I met friendly, young, Evelyn Naujokas while I was shopping at a small, local, home goods store in a neighboring town. She was watching the store for the owner who was on vacation out of the country and while people browsed she sat behind the counter patiently waiting to cash them out. I noticed she was working on a rag hooking project. This piqued my interest of course, being a stitcher myself.
I struck up a quick conversation with her intrigued by her quiet attention to her project. This was her first rag hooking project, which an older friend of hers had started her on. I asked her a few questions about her experience with the project which she happily answered. She cashed out my purchase and then I was on my way.
A day or so after that conversation with Evelyn I couldn’t stop thinking about her and her WIP (work in progress) so I messaged the owner of the shop, who is a lovely woman and friend and I asked her if the young woman watching her shop that day would be interested in sitting down with me for an interview for my new blog series on young crafters. She said absolutely!
Evelyn and I met a week later at the local library and for almost an hour we chatted about the things going on in her life, most especially her new love for rag hooking.
First let me tell you what rag hooking is. Rag hooking in my mind is a bit different that rug hooking in that you are using strips of old fabric instead of bits of yarn. While scraps of rags helped to use and not waste leftover fabric to make rugs a hundred years ago, now in the twenty first century people hand dye fabric to make it a craft instead of a necessity. A pattern is hand drawn on the canvas to be used and the fabric strips are pulled through with a crafter’s hook to make a raised loop which after hooking many raised loops along the hand drawn pattern an image forms.
I asked her how she became interested in this type of craft considering there are so many other kinds of crafts to learn. She said her boss at the restaurant she serves at part-time hosts a rag hooking crafters group once a month for food and conversation and of course hooking. Evelyn said she used to watch the group and what they were working on and after a few times of her boss observing her watching the group, presented Evelyn with her own rag hooking kit!
A little background on Evelyn….She comes from a traditionally conservative family with three sisters, all of them crafty in some way. They love to go to flea markets and turn their finds into treasures. Each of her sisters and parents have different crafting styles ranging from sign and furniture making, to watercolor painting and gardening. Evelyn is currently a student at Monroe Community College majoring in Interior Design but she also expressed interest in being a Sommelier. A Sommelier is a Wine Steward who works with managing wine selection, purchase, storage, sales, and service in the hospitality industry.
Part of our conversation turned to how rag hooking helped her manage her stress level during school finals and other stressful times in her life.

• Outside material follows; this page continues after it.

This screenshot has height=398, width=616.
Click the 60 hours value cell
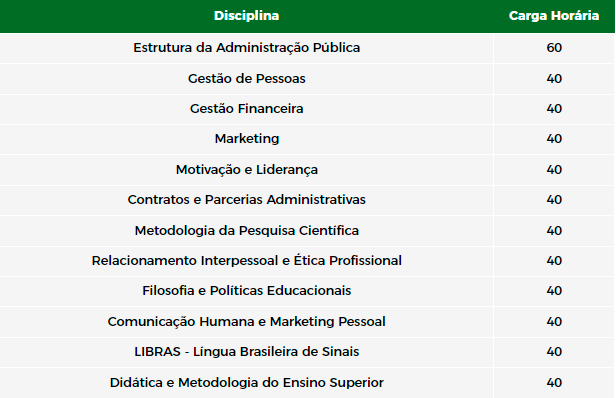point(554,48)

We even talked about her view on social media and the good and bad that can come from using our phones and being on media like Facebook and Instagram. We both agreed it was very easy to waste large amounts of time on social media and browsing the Internet mindlessly. Evelyn said what she loved about hooking was at the end, when the project was done, she had something tangible she had accomplished. She does not get that feeling from scrolling through Facebook. What she did like about social media was seeing new ideas and styles.
I really enjoyed my time with Evelyn and I plan to stay in touch with her to watch her progress on her project.

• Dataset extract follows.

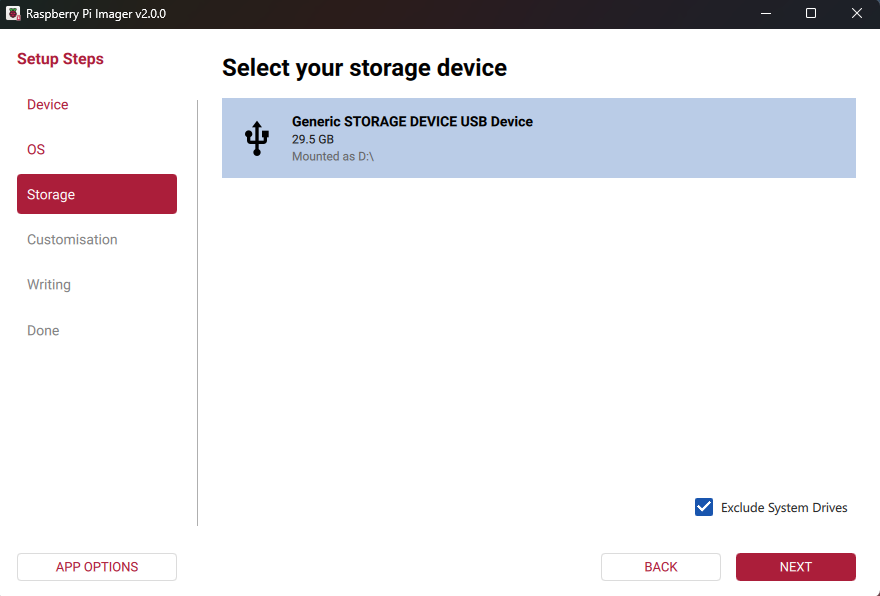
Task: Navigate to the Customisation step
Action: (72, 239)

I think crafting really brings people and their creativity together. I belong to a Stitch-A-Long (SAL) group where a group of us from all over the world, update our progress on our Works in progress (WIP) every three weeks. Now how would I have ever gotten to know these wonderful ladies if not for my stitching?
I plan to post throughout the summer, stories of different people I hear about that are bringing back vintage crafting styles. Believe it or not these types of crafts are not just for “old ladies” anymore. Instagram shows young people with extraordinary talent in long forgotten crafts.
There is so much more I could write about my conversation with Evelyn Naujokas but suffice it to say I think she is a very talented and personally engaging young woman with a good head on her shoulders. Thank you Evelyn for indulging me with my new blog series. It was truly a pleasure!